Ausgehend von dem 1991 von Coop Himmelb(l)au ausgearbeiteten Konzeptvorschlag wurden zuerst jene Bereiche festgelegt, die nicht in Frage kommen sollen: die Innenstadt oder Schönbrunn. Und es wurden freizuhaltende Sichtachsen auf die historische Stadtkrone, den Stephansdom, festgelegt. Andere auch. Ein Blick auf das Netz hochwertiger öffentlicher Erschließung mit U- und Schnellbahnen zeigt, daß neben der Innenstadt, die ja nicht in Frage kommt, der zweite Bezirk - insbesondere nach dem Ausbau der U2 -, der Bereich des Gürtels - wo U6 und Straßenbahn-Radiallinien sich kreuzen - sowie die Bereiche im Wiental - mit Schnittpunkten zweier U-Bahn-Linien - eine hohe Standortgunst aufweisen. Das heißt nun aber nicht, daß Hochhäuser deshalb an diesen Stellen auch städtebaulich richtig stehen würden, von wirtschaftlichen Überlegungen ganz zu schweigen. Es kann daher nicht bloß darum gehen, wo Hochhäuser verhindert werden sollen, sondern es muß auch darum gehen, wo man sie haben will. Ein Abschieben an den Stadtrand würde heißen, daß man sie eigentlich nicht will, sich das aber nicht zu sagen traut.

Lassen wir einmal den Höhenwettbewerb weg, und denken wir in Gebäuden von 75 plus/minus 15 Meter. Da Bauwerke dieser Höhe die Stadttopographie wesentlich verändern, geht es um die Frage des künftigen Stadtbildes. Insbesondere, wenn sie nicht einzeln, sondern als Gruppe, Zeile oder Cluster angeordnet werden.

Daß näher am Zentrum liegende Zonen größeres Interesse finden, werden jene schon bemerkt haben, welche die eher gemächliche Entwicklung der Investitionen vor der UNO-City beobachtet haben. Da liegt die Bebauung entlang des linken Ufers des Donaukanals näher. Eine positive Vision dieser innerstädtischen Kante auf mittlere Frist tut allein deshalb not, weil die Transformation bereits eingesetzt hat. Die Weite des Flußraums und der gebogene Verlauf machen die Ansicht äußerst attraktiv. Hier könnte der Ring nicht bloß für den Verkehr, sondern auch städtebaulich in adäquater Weise geschlossen werden.
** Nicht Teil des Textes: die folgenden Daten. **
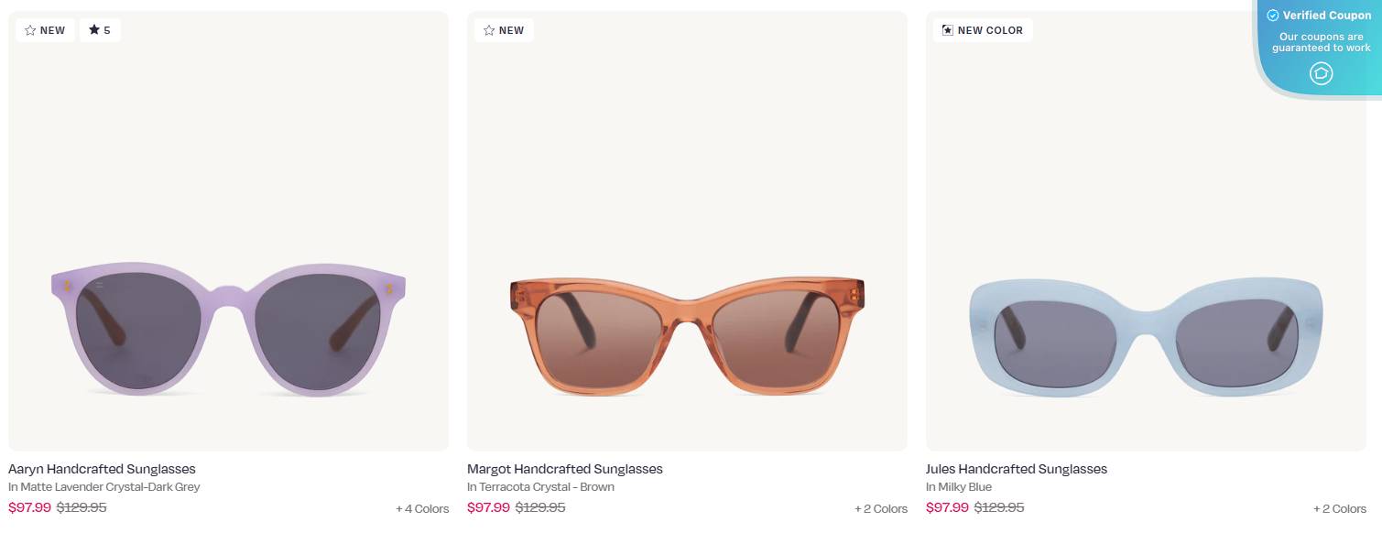Expand the '+ 2 Colors' option on Jules
Screen dimensions: 1382x533
[x=1340, y=508]
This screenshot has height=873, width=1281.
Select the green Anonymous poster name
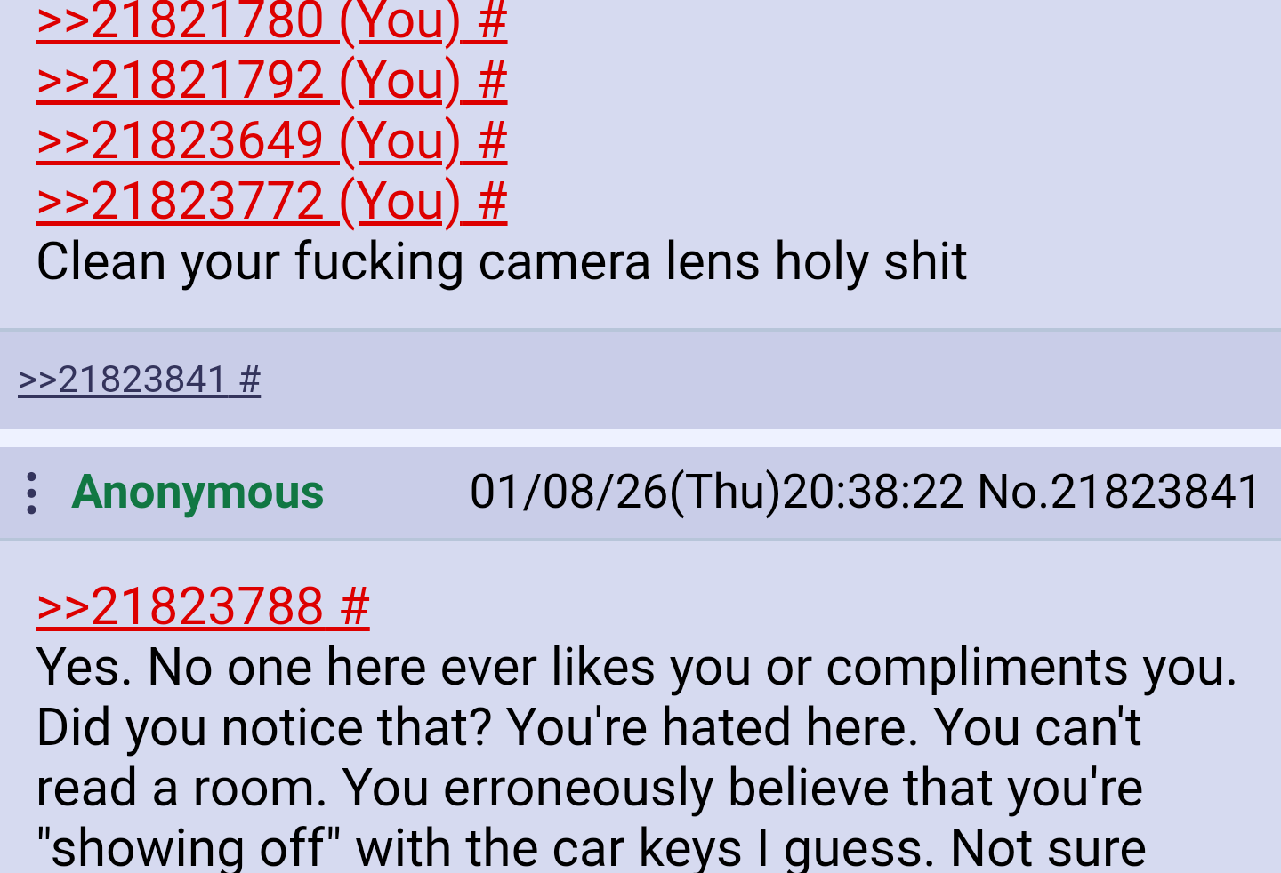coord(197,492)
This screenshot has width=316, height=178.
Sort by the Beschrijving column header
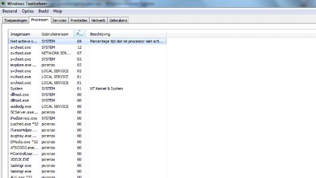126,34
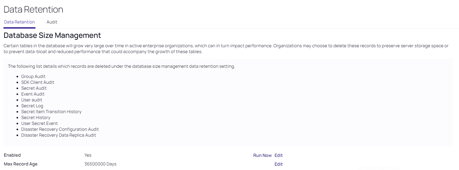The image size is (459, 170).
Task: Select the Data Retention tab
Action: 19,22
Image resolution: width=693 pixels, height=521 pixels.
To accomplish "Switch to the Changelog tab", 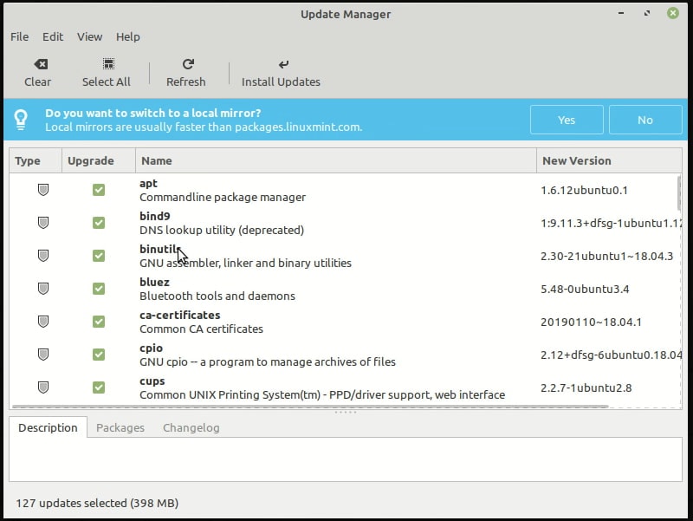I will pos(191,427).
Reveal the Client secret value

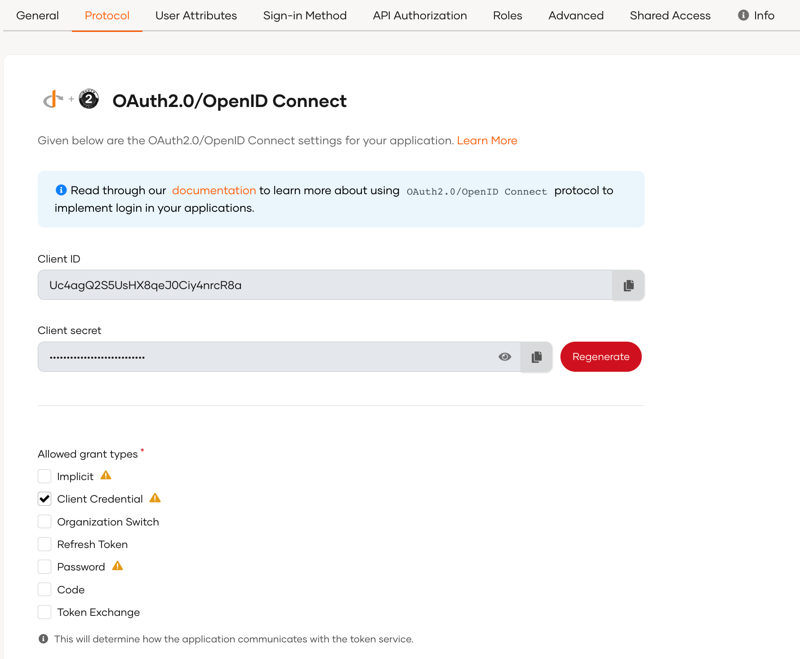(x=505, y=356)
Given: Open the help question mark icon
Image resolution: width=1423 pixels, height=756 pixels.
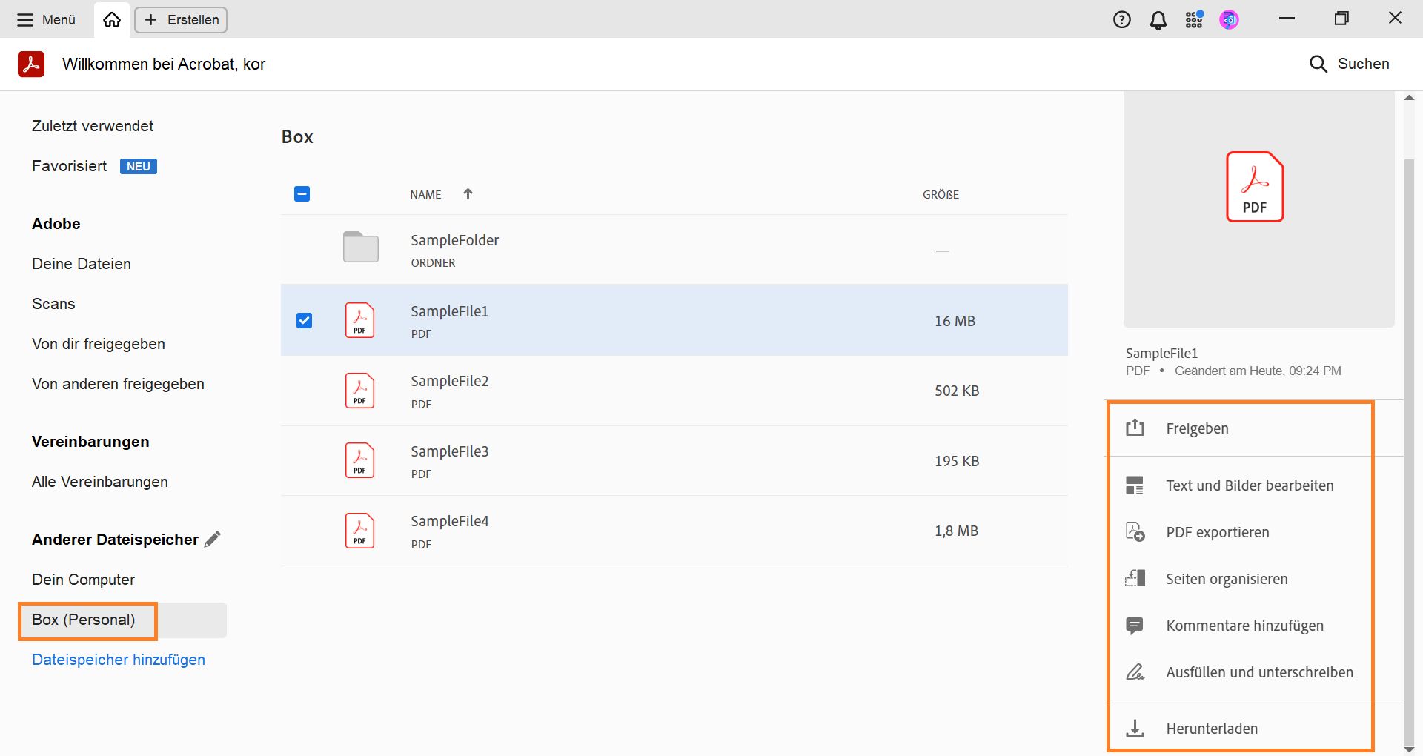Looking at the screenshot, I should (1122, 20).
Wie das von Hans Hollein gesetzte Beispiel beweist, erlaubt der Höhenunterschied zur Stadtterrasse die bisher gewählte Größenordnung. Entlang dieser wichtigen Schauseite keine bindenden stadträumlichen Ideen zu entwickeln hieße, diesen zentrumsnahen Bereich den Zufällen des zunehmenden Investitionsdrucks zu überlassen.

Mit der Stadt Zürich unterhält Wien einen Erfahrungsaustausch zur Frage des Hochhauskonzepts. Die schweizerische Metropole steht unter nicht geringem Konkurrenzdruck aus München, Stuttgart, Mailand und so weiter und will ihre Stellung ausbauen. Der Strukturwandel, der die städtebaulich weniger empfindlichen Industriezonen beidseits der nach Westen führenden Eisenbahngeleise erfaßt hat, bietet die Chance einer Verdichtung und Urbanisierung ungeahnten Ausmaßes. Hier möchte man Höhen bis 80 Meter zulassen, in angrenzenden Zonen, die etwas empfindlicher eingestuft werden, unter gewissen Bedingungen ebenfalls. Für weitere Stadtteile sollen 40 Meter Höhenbegrenzung gelten.
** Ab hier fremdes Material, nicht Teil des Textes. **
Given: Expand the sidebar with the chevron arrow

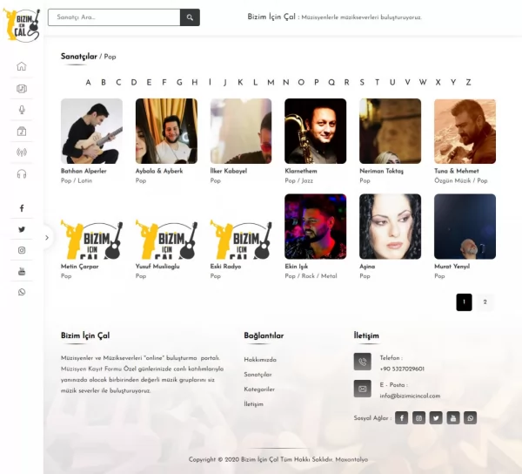Looking at the screenshot, I should tap(47, 238).
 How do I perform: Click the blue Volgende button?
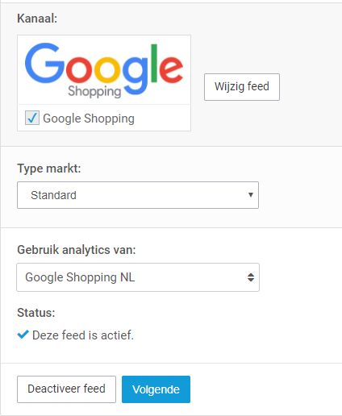click(x=156, y=389)
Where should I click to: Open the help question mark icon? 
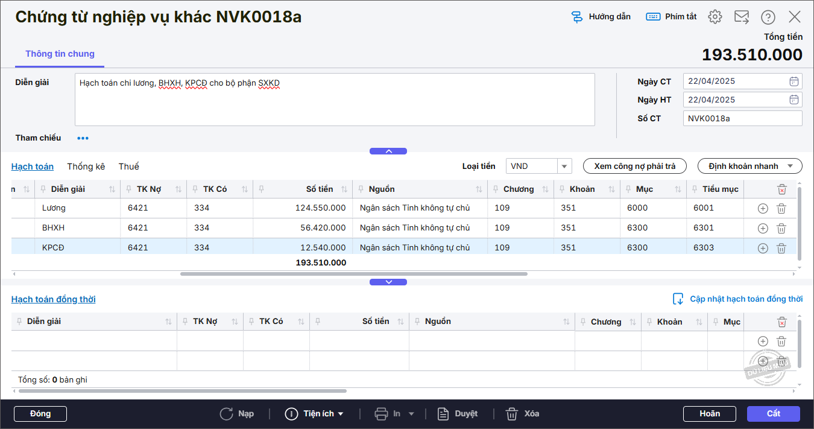pyautogui.click(x=768, y=17)
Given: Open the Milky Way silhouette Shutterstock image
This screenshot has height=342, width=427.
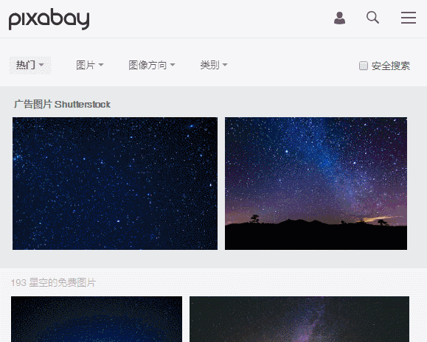Looking at the screenshot, I should [x=316, y=184].
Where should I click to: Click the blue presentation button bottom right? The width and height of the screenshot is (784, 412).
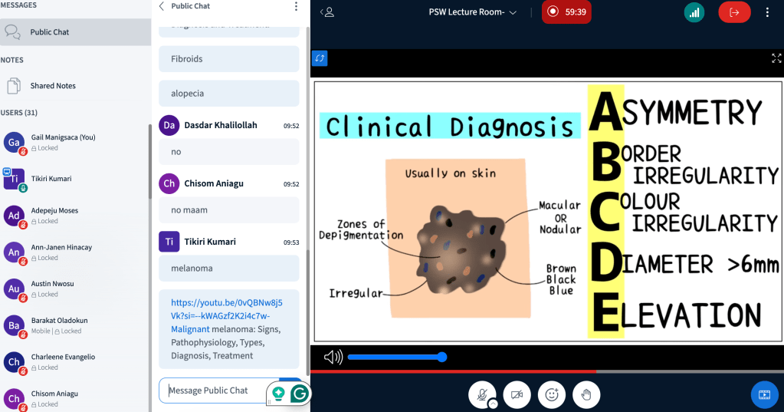(764, 394)
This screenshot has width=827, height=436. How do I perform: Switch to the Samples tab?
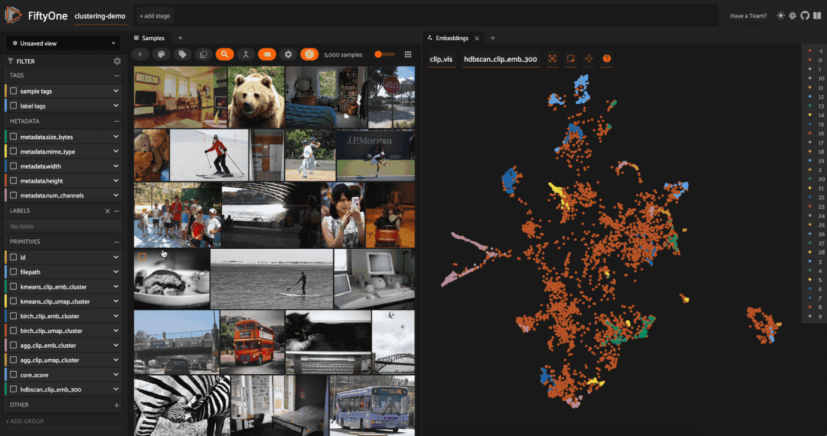[x=153, y=38]
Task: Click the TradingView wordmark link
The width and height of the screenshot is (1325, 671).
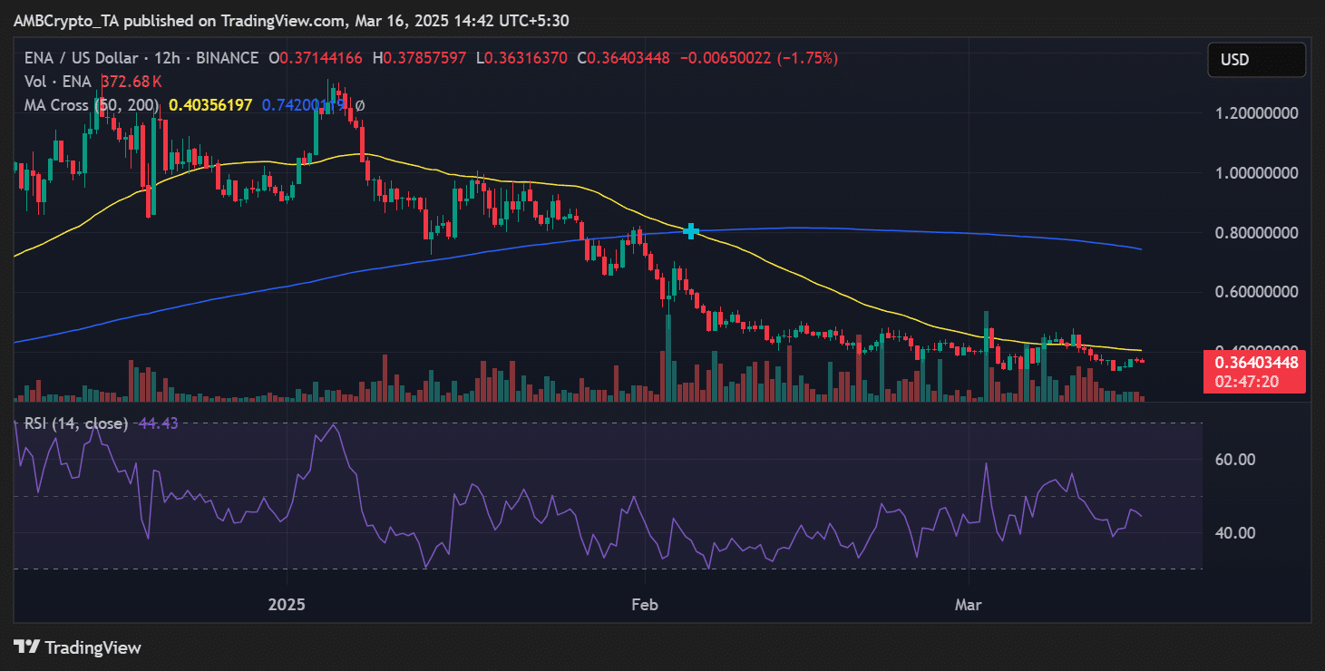Action: click(93, 647)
Die Altstadt und die Seeufer sind tabu. Wichtig erscheint vor allem der positive Blick in die Zukunft: Die Stadt soll sich weiterentwickeln, ihr Erscheinungsbild soll sich in wesentlichen Teilen verändern dürfen, indem ganze Quartiere mit ähnlich hohen Gebäuden zulässig werden. Dem Druck der Agglomeration wird auf diese Weise Raum geschaffen. Die bisherigen Industrieanlagen stehen aber nicht leer. Viele sind mit Zwischennutzungen belegt, und mit dem Theater in der Schiffbauhalle und mehreren Kinos haben sich Kulturinstitutionen frühzeitig angesiedelt. Beim nächsten regionalen Konjunkturanstieg - etwa nach Inkrafttreten der bilateralen Verträge mit der EU im Mai dieses Jahres - wird sich der Transformationsprozeß intensivieren. Damit die Interessen der Stadt Berücksichtigung finden, gibt es Auflagen nach städtebaulicher Einordnung, einem positiven Bezug zum öffentlichen Raum, ökologischer und klimatischer Unbedenklichkeit sowie architektonischer Qualität.
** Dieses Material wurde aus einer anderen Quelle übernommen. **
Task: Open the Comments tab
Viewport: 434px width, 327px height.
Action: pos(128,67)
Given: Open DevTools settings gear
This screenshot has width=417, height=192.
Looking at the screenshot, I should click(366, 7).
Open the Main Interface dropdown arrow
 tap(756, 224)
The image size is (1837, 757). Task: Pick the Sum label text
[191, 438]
Das alles weiß man in Wien natürlich ebenfalls. An der positiven Vision einer künftigen Stadtgestalt ist allerdings noch zu arbeiten.

Aber was soll das alles nach dem 11. September 2001? Es würde wohl wesentlich mehr brauchen als einen terroristischen Anschlag selbst dieser Brutalität, um Städtern - wo auch immer - den Willen zur Stadt und die Bejahung von Urbanität auszutreiben. Denn die europäisch geprägte Polis ist seit ihrem Entstehen mit dem Gedanken der Demokratie eng verbunden. Daran ändern auch ein paar gewesene Residenzstädte wenig. Sie lebt aus ihrer Bevölkerung heraus, mit allen Obertönen und Resonanzen im Klang ihres Namens. Dazu gehören auch Hochhäuser auf dem rechten Fleck.

Der Genueser Architekt Renzo Piano, zur Zeit mit der Planung für den neuen Sitz der „New York Times“ befaßt, antwortete dem Journalisten der „Neuen Zürcher Zeitung“ auf die entsprechende Frage: „Ich war am 11. September in New York - ein unbeschreiblicher Tag - alle waren in einer Art Schockzustand. Tags darauf, beim Treffen mit meinen Auftraggebern, sagte niemand: Laßt uns aufhören, oder laßt uns eine Pause machen.“ Und weiter: „Als ich den Auftrag für die ,New York Times' erhielt, fragte ich: Warum nehmen Sie einen Europäer und nicht einen Amerikaner? Die Antwort lautete: Weil Sie vielleicht besser wissen als wir, wie man Urbanität schafft, wie man einen humanistischeren Zugang zum Bauen findet.“ Mit einem vergleichbaren Ansatz wird man auch in Wien zu einem intelligenten Hochhauskonzept kommen.